My name is Marilu and I live in Kentucky. Blondie was a beagle-basset hound and she was was born in Augustof 1986 and she passed away in May of 2003. Blondie was such a good dog…she was my best friend.
When I lost my husband to cancer 14 years ago, Blondie was in the room with us with her head on the bed as my husband went to heaven. There were many tears after he passed away and every time I would cry, Blondie would come to me and put her head in my lap or put her paw on my leg as if to say…”You are not alone…I am here.”
Blondie eventually became deaf but we did okay with that and I know she could tell how much I loved her even though she couldn’t hear me tell her. We learned how to communicate through
our made up version of sign language.
Blondie loved cheese and my Dad would walk over and bring her some cheese. I moved in next door to my Mom and Dad in an apartment when my Dad became very ill with emphysema. He loved Blondie so much and Blondie loved him. Eventually, Dad wasn’t able to walk over any longer but I would take Blondie to see him and he would always say…go get some cheese so he could feed her a piece.

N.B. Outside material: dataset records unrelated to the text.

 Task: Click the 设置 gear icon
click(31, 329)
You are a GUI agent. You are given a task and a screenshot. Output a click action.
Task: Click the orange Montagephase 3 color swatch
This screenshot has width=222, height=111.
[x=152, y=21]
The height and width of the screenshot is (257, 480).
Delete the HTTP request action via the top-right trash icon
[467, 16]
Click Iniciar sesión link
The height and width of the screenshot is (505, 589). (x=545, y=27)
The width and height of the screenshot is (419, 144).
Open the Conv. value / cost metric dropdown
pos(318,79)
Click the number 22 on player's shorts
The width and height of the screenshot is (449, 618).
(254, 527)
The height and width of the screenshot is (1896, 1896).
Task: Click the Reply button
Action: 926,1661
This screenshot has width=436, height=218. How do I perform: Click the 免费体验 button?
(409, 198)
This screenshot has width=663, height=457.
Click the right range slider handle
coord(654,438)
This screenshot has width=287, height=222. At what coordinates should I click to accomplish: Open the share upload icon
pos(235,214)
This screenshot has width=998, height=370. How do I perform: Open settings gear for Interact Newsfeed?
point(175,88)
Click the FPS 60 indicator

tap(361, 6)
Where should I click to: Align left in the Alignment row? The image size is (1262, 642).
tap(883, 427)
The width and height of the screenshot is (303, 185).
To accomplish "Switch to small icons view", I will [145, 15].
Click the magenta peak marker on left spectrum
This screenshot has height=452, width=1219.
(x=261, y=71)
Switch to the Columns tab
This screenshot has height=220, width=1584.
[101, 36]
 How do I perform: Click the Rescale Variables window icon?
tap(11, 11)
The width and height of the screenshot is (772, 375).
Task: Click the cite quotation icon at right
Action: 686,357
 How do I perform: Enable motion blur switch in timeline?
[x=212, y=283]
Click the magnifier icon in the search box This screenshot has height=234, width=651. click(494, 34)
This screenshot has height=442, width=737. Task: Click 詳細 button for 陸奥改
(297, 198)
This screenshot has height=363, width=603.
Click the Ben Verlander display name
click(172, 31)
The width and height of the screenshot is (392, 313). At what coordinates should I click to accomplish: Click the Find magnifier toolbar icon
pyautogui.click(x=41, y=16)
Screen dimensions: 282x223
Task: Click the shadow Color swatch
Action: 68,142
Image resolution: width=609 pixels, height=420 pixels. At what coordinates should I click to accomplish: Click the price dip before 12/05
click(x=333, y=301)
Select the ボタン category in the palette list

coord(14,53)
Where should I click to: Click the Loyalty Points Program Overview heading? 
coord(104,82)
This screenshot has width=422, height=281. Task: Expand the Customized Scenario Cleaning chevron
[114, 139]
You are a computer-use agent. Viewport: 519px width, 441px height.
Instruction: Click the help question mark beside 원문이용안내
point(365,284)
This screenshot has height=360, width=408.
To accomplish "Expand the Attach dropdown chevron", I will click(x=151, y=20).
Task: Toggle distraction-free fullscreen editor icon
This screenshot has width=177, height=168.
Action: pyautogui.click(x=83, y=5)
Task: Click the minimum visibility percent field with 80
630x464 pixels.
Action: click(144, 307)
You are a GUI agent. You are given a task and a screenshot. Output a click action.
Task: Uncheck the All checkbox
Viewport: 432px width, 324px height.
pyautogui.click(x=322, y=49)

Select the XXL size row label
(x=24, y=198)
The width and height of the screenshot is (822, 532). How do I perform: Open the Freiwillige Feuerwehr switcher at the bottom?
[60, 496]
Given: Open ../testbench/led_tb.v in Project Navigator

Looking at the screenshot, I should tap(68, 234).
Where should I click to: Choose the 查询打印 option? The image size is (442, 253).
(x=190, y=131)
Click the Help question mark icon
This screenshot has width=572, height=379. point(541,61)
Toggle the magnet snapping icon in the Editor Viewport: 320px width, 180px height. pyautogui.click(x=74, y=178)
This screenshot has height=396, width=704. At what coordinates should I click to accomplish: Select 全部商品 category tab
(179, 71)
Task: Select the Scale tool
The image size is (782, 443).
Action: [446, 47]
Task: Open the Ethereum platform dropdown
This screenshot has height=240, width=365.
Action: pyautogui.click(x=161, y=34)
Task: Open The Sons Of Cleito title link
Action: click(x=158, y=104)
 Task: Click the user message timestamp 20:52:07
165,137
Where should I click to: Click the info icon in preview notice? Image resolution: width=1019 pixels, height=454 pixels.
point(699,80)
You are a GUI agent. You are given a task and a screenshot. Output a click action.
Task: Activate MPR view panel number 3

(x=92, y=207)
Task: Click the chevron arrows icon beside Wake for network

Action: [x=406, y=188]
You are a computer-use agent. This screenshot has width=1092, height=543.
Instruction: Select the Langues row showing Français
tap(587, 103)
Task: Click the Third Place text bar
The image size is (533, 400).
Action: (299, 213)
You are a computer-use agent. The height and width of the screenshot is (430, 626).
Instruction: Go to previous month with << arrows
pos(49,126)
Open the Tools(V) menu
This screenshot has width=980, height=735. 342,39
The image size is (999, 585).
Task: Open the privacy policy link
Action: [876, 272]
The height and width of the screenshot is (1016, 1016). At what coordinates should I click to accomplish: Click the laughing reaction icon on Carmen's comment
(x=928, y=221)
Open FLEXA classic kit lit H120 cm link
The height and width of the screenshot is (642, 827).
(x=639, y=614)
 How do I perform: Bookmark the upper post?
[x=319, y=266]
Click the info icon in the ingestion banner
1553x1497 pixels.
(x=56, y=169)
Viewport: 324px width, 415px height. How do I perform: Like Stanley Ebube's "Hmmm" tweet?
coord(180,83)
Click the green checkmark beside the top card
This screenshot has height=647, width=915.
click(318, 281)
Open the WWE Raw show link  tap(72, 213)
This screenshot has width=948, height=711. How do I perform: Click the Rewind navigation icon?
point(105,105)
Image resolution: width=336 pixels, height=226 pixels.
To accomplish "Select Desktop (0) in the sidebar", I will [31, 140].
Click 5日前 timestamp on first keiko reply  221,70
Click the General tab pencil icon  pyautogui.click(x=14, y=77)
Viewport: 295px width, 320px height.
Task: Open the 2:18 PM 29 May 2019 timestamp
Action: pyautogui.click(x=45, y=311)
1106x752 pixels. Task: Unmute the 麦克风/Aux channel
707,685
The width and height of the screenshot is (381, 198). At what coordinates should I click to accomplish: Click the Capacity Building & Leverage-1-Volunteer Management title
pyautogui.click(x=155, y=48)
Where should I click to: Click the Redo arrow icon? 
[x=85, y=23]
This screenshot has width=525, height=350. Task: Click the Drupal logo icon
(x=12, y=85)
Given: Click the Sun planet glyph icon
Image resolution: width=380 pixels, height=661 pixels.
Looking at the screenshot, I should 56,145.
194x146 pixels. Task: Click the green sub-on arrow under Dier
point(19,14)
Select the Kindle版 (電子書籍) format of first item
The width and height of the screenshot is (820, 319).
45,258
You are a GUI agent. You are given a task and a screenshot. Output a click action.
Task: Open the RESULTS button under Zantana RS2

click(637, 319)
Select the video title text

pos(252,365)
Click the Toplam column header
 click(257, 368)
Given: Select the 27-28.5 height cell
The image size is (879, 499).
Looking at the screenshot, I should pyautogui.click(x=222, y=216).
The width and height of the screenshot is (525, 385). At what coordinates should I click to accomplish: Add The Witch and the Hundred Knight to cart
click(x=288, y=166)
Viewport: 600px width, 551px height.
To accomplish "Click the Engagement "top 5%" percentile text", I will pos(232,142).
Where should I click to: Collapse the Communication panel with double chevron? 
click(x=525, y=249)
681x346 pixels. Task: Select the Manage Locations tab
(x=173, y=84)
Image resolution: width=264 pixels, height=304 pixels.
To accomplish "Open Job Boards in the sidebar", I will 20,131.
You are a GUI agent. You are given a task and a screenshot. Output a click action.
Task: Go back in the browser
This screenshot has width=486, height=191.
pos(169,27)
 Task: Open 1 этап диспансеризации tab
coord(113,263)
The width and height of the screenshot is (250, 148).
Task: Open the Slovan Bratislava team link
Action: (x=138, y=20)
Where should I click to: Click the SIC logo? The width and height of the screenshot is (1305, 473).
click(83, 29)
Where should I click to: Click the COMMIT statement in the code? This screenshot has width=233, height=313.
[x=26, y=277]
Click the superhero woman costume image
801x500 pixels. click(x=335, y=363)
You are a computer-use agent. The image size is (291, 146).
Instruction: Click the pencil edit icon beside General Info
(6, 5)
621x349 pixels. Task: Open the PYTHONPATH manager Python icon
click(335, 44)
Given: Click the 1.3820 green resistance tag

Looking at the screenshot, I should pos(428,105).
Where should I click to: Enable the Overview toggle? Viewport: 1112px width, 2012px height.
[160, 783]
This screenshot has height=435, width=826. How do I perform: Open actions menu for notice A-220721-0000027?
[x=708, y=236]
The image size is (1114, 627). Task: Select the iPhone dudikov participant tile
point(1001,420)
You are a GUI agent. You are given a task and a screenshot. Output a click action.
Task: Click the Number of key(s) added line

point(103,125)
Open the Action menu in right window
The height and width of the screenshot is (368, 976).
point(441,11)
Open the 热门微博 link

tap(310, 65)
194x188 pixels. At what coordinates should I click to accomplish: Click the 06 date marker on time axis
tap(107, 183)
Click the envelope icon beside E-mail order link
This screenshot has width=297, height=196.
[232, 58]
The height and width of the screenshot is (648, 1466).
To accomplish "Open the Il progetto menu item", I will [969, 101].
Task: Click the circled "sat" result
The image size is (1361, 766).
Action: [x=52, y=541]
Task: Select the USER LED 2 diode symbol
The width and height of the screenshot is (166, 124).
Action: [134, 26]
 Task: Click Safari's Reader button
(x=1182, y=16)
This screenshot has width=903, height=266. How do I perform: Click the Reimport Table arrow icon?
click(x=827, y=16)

Blondie had arthritis in her back legs pretty bad and was on medication and at the last I learned that she had cataracts. One morning when I got up, Blondie couldn’t stand up to go outside. She would get up but would fall right back down. I took her to the vet and she said that she thought Blondie had a stroke. She gave her some medicine and said that sometimes they would pull out of it and
sometimes they wouldn’t.
Because of Blondie’s age, it didn’t look good but she said we could give it a try. I thought she was getting better and then she started getting worse. She could walk outside but my leg had to be touching her or she would fall down.
The vet said there just wasn’t anything they could do for her. She said that Blondie could go on like that for awhile and eventually she would probably die in her sleep. She did tell me that her quality of life was not good.
I took her home for a couple of more days and was sitting in my chair…I happened to look at Blondie and she was looking at me and I felt like she was saying “Please put me out of my misery.” By this time she was not eating or drinking and I knew it wouldn’t be long and she would be gone and I did not want her leaving this world suffering. I took her to the vet and stayed with her as she went to heaven.
As I held her and looked into her face…my heart breaking…a tear came down Blondie’s cheek. I know that Blondie is okay….you see, I lost my Dad in November of 2002 and I know that Blondie is
with my husband and my Dad in heaven.
The vet wrapped Blondie in her favorite blanket and I brought her home. My youngest son and Mom and I buried her in Mom and Dad’s backyard in the shade of a big tree. Sometimes I go there and talk to her. My son made her a wooden headstone and I take flowers and put out. I will always love Blondie and will always miss her.